The House of Branicki (plural: Braniccy) was a Polish szlachta (nobility) family. Since Polish adjectives have different forms for the genders, Branicka is the form for a female family member.

History
The Branicki family, also called the "Griffin Clan" (Gryfici), was a magnate family, originating from Branice and Ruszcza in the Kraków Voivodeship. One of the most prominent members of the family was Field and Great Crown Hetman Jan Klemens Gryf Branicki. Jan was one of the most powerful and influential magnates in Poland during the 18th century. He was the owner of 12 cities, 257 villages, 17 palaces and two primeval forests.

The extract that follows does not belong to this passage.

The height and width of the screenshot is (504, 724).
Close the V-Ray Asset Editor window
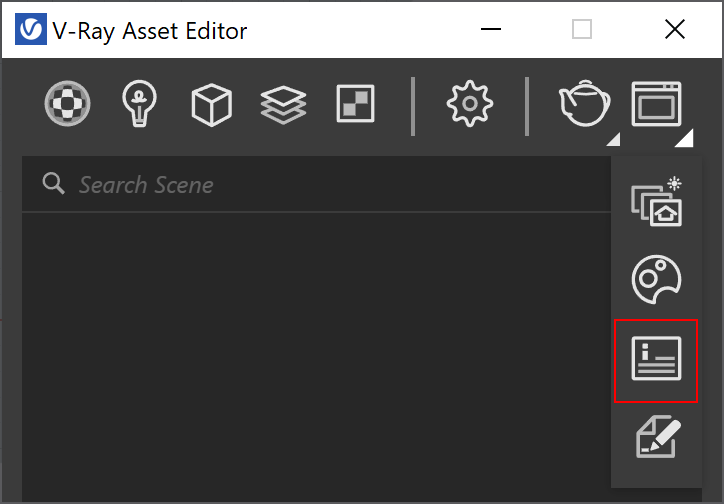[x=674, y=29]
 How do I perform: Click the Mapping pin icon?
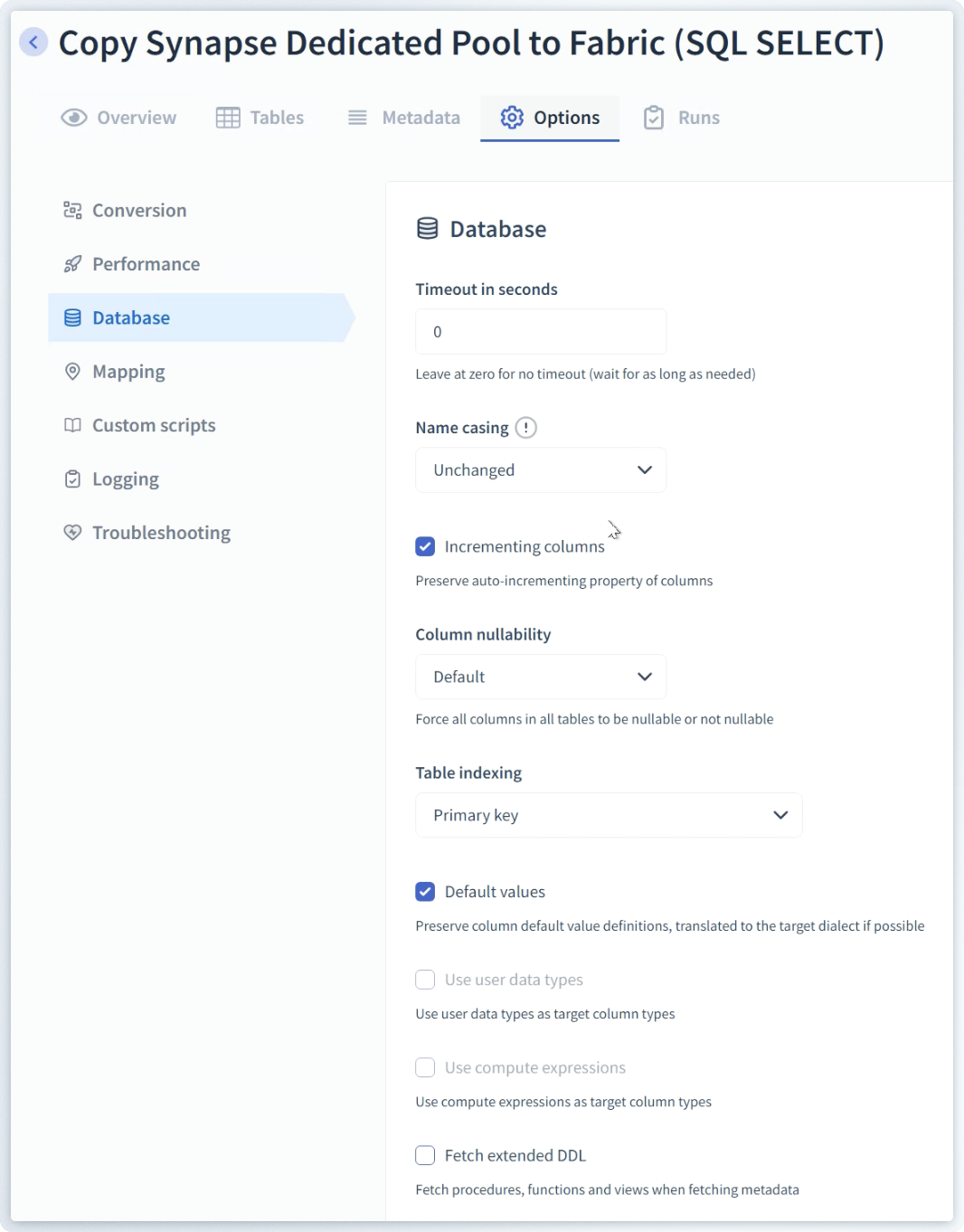click(x=72, y=372)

In 1726, he built the Branicki Palace, the "Versailles of Podlasie". He also laid out the central part of the town of Białystok with its triangular market. He started in the King's election of 1763–1764, but was beaten by his brother-in-law, Stanisław Poniatowski.

Coat of arms
The Branicki family used the Gryf coat of arms.

Notable members
 Grzegorz Branicki (1534−1595), Łowczy, Burgrave of Kraków, married Katarzyna Kotwicz h. Kotwicz 
 Jan Branicki (c. 1568−1612), courtier, Łowczy of Kraków, castellan of Żarnów, married Anna Myszkowska h. Jastrzębiec
 Stanisław Branicki (1474-1520), Miecznik of the Crown, married Helena Tarło h. Topór, daughter of Jan Tarło h. Topór
 Jan Klemens Branicki (died 1657), podkomorzy of Kraków, married Anna Beata Wapowska h. Nieczuja
 Jan Klemens Branicki (c. 1624−1673), Court Marshall of the Crown, married Aleksandra Katarzyna Czarniecka h. Łodzia, daughter of Hetman Stefan Czarniecki h. Łodzia
 Stefan Mikołaj Branicki (1640–1709), Great Stolnik of the Crown, Voivode of Podlasie, married Princes Katarzyna Scholastyka Sapieha h. Lis, daughter of Hetman Prince Jan Kazimierz Sapieha h. Lis
 Jan Klemens Branicki (1689–1771), Field and Great Crown Hetman, the last male representative of the Branicki of Gryf family. He married firstly Princess Katarzyna Barbara Radziwiłł h. Trąby, granddaughter of Hetman Michał Kazimierz Radziwiłł, secondly Barbara Szembek and thirdly Princess Izabella Poniatowska h. Ciołek, sister of King Stanisław August Poniatowski
 Konstancja Tekla Branicka (1658–1720), married to Johann Heinrich von Altenbockum, mother of Ursula Katharina Lubomirska
 Anna Branicka (died 1639), married to Count Sebastian Lubomirski Jennah Karthes de Branicka, the German TV presenter and reporter of the Middle East with Lithuanian ancestors,  
Zenona Branicka (born in Warsaw 1941), Protests of 1968, belongs among others, to the last actual descendants of the noble family "Branicki". The Branicki family has made its name in the Polish history.